As they bowled along, with dust clouds whirling behind them, the Whiting discoursed on the crops. They had ripened well with the hot weather and the rain and wind in the night had not been sufficiently heavy to cause any damage.
‘Where is the picnic to be, Vicar?’ asked Aunt Ellen, who was quite beginning to enjoy herself.
‘Ah – Brendon Chase,’ he said, ‘I hope – ah …’ There was an awkward pause. ‘I hope we shall meet the others all right.’
At the sinister words ‘Brendon Chase’ Aunt Ellen made a small unintelligible noise. ‘Oh dear, that’s where the police have been hunting for my nephews … I … I think that Mrs Bowers might have chosen a … er … chosen another place for her picnic.’
‘Oh, but it’s ideal,’ said the Whiting enthusiastically, ‘so handy for Mrs Bowers, and the children will adore it.’ Aunt Ellen noticed a green butterfly net sticking out of the Whiting’s pocket and she sniffed. ‘As a matter of fact it was I who suggested to Mrs Bowers that we should go to Brendo
n Chase,’ confessed the Whiting.
‘I suppose you did not think of the mosquitoes,’ said Aunt Ellen severely. ‘I suffer terribly from mosquito bites.’
They arrived at the gate which was familiar to the Whiting to find the magnificent equipage from the Hall standing in the shade with a cockaded coachman by the horses’ heads. A squealing concourse of children, in their best clothes, was being herded by grown-ups and nurses into the green ride.
‘Ah, here is our good shepherd,’ said Mrs Bowers with unintentional profanity. ‘So you’ve got here all right, Vicar; we thought something had happened to you!’
‘Not late I hope?’ said the Whiting, raising his panama. ‘We started on time you know.’
‘No, no, we’ve only just arrived,’ said Mrs Bowers. ‘Isn’t it a heavenly place for our picnic, Vicar? The children will love it.’
The chattering, laughing crowd followed behind him down the ride, Mrs Bowers’s chauffeur bringing up the rear, staggering under an ample wicker picnic basket full of good things.

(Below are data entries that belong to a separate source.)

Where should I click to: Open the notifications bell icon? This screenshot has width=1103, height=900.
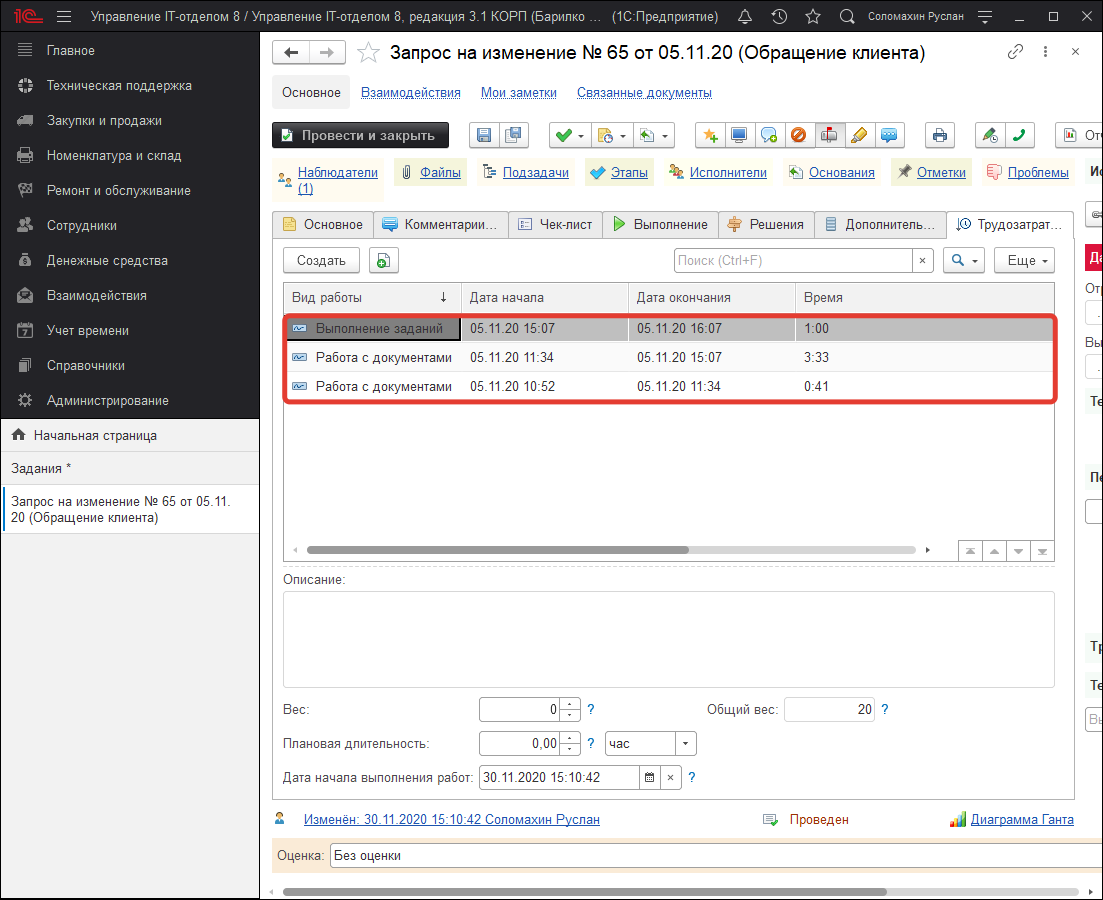point(745,17)
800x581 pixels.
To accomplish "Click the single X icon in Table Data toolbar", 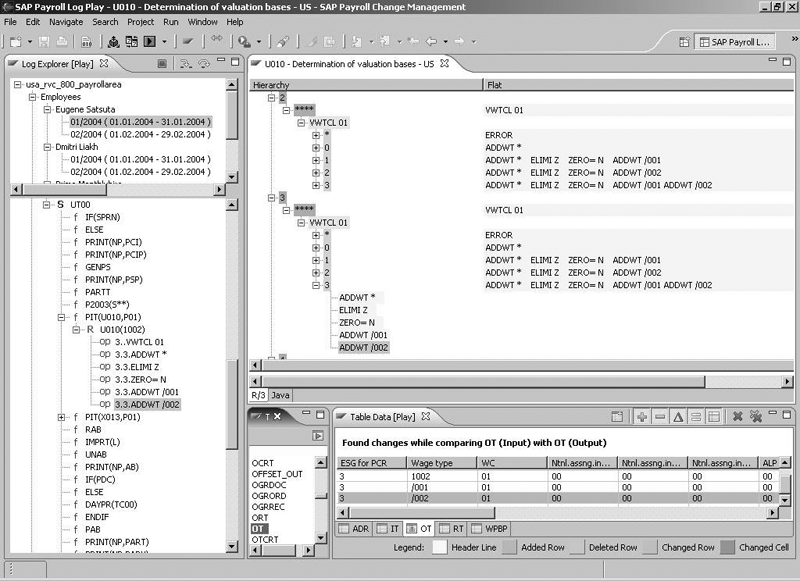I will point(737,416).
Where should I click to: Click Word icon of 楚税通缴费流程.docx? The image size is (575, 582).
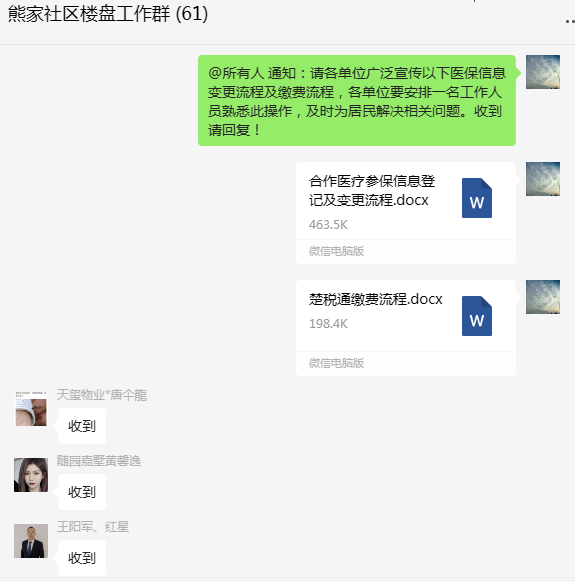pos(477,316)
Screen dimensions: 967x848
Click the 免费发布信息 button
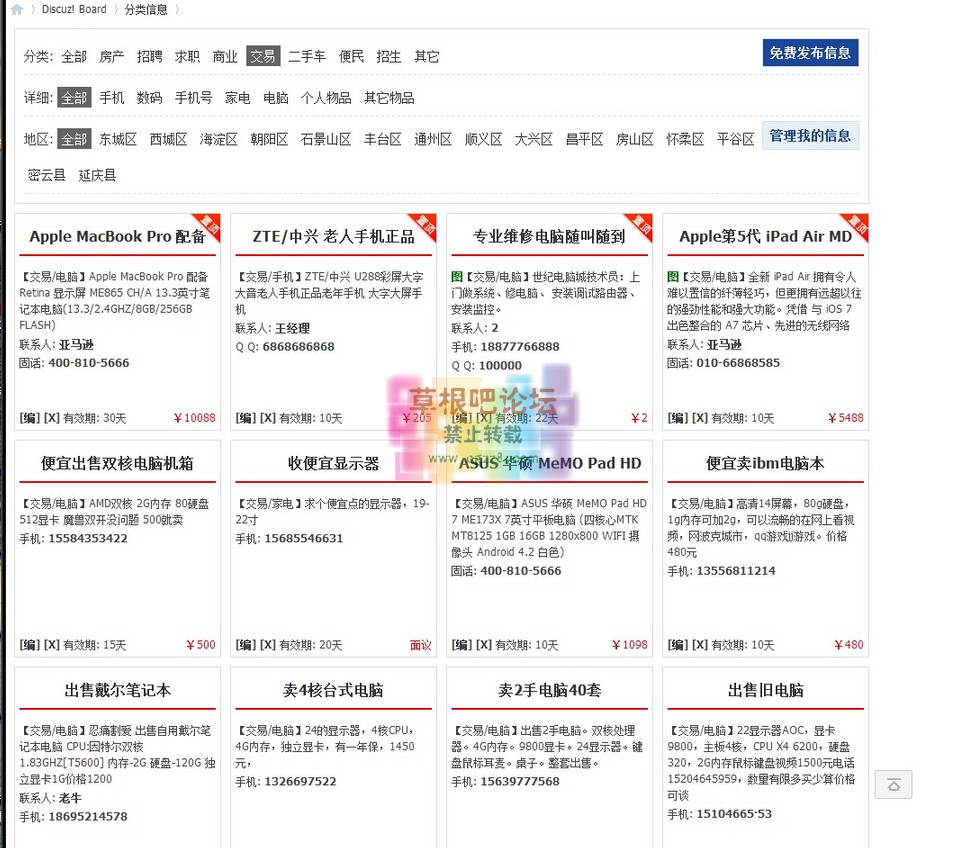[x=810, y=53]
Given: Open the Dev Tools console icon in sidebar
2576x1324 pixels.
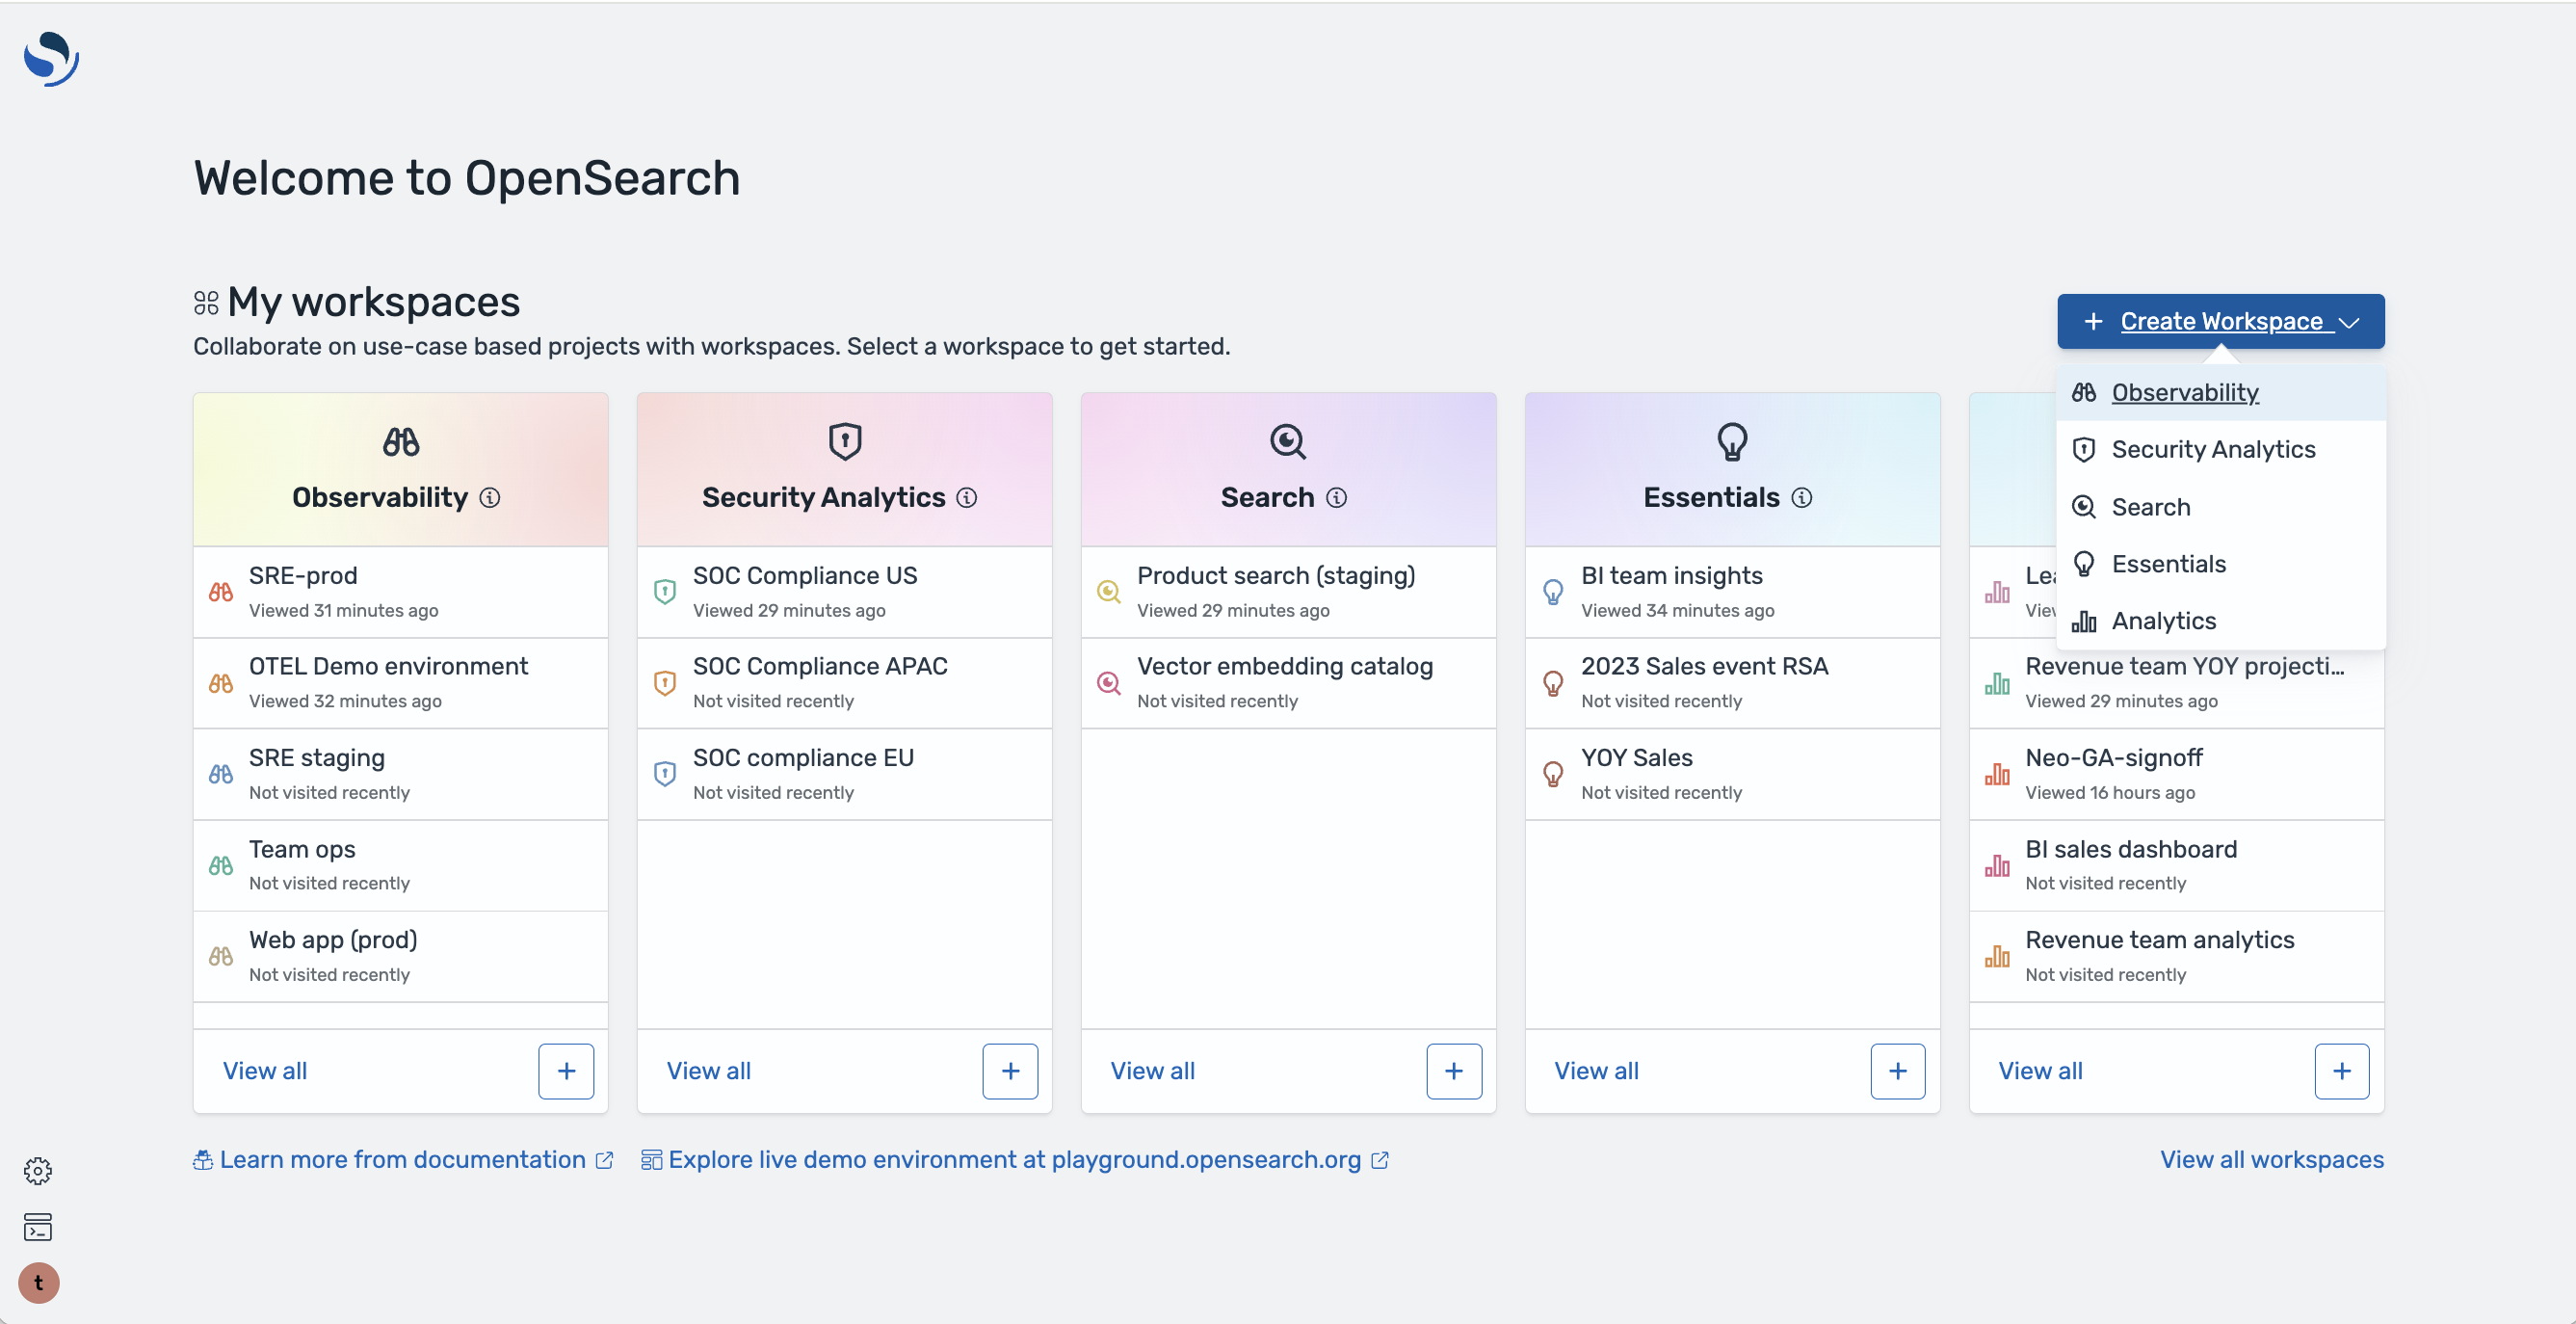Looking at the screenshot, I should (38, 1228).
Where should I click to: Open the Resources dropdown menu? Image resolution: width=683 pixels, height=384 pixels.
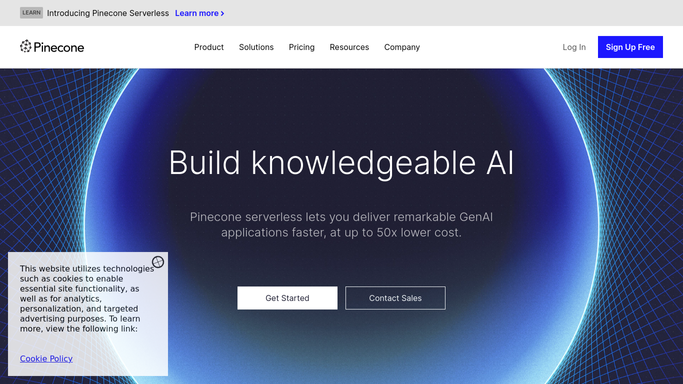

It seemed an unendurable walk to the clearing which the Whiting had chosen for the party. One of the young Bramshotts stung its fat pink legs on some nettles and the forest rang with its cries. Lady Bramshott fanned herself delicately with a scented handkerchief and her red parasol trembled. ‘Not much farther I hope, Vicar? The little ones …’
‘Only a few yards more,’ said the Whiting cheerfully, scanning the tree tops on either side of the ride as he walked along.
Aunt Ellen began to lag behind. She found herself among the camp followers, the nursemaids and infants.
‘Oh dear, ma’am, I hope it isn’t much farther,’ gasped a fat nurse in grey, ‘Master Jeremy is getting so tired and he’s stung his leg so badly.’
‘Boo! Hoo!’ yelled Master Jeremy, ‘I want to go home! I want to go home!’
‘It’s madness,’ burst out Aunt Ellen, who was by now in what Rumbold would have vulgarly called a ‘muck sweat’. ‘I can’t think why Mrs Bowers ever consented to the vicar taking charge like this. Bachelors cannot be expected to understand children.’